Losing sleep increases the risk of becoming obese, according to a Swedish study. Researchers from Uppsala University say a lack of sleep affects energy metabolism by disrupting sleep patterns and affecting the body’s response to food and exercise.
Although several studies have found a connection between sleep deprivation and weight gain, the cause has been unclear.
Dr. Christian Benedict and his colleagues have conducted a number of human studies to investigate how sleep loss may affect energy metabolism. These studies have measured and imaged behavioral, physiological, and biochemical responses to food following acute sleep deprivation.
The behavioral data reveal that metabolically healthy, sleep-deprived human subjects prefer larger portions of food, seek more calories, show signs of increased impulsivity related to food, and expend less energy.
The group’s physiological studies indicate that sleep loss shifts the hormonal balance from hormones that promote fullness (satiety), such as GLP-1, to those that promote hunger, such as ghrelin. Sleep restriction also increased levels of endocannabinoids, which are known to stimulate appetite.
In addition, their research showed that acute sleep loss alters the balance of gut bacteria, which has been widely implicated as key for maintaining a healthy metabolism. The same study also found reduced sensitivity to insulin after sleep loss.
“Since perturbed sleep is such a common feature of modern life, these studies show it is no surprise that metabolic disorders, such as obesity are also on the rise,” said Benedict.

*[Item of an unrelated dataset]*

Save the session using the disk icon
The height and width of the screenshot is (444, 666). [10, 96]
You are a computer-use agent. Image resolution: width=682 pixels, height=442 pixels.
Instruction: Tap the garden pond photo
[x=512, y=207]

“My studies suggest that sleep loss favors weight gain in humans,” he said. “It may also be concluded that improving sleep could be a promising lifestyle intervention to reduce the risk of future weight gain.”
Not only is a lack of sleep adding pounds, other research has discovered that too much light while you sleep can also increase your risk for obesity. A British study of 113,000 women found that the more light they were exposed to during sleeping hours, the greater their risk of being fat. Light disrupts the body’s circadian rhythm, which affects sleep and wake patterns, and also affects metabolism.
But getting exposure to light in the early waking hours might help keep weight in check. A study from Northwestern University found that people who got most of their exposure to sunlight, even if it’s overcast, early in the day had a lower body mass index (BMI) than those who got their sun exposure later in the day, regardless of physical activity, caloric intake, or age.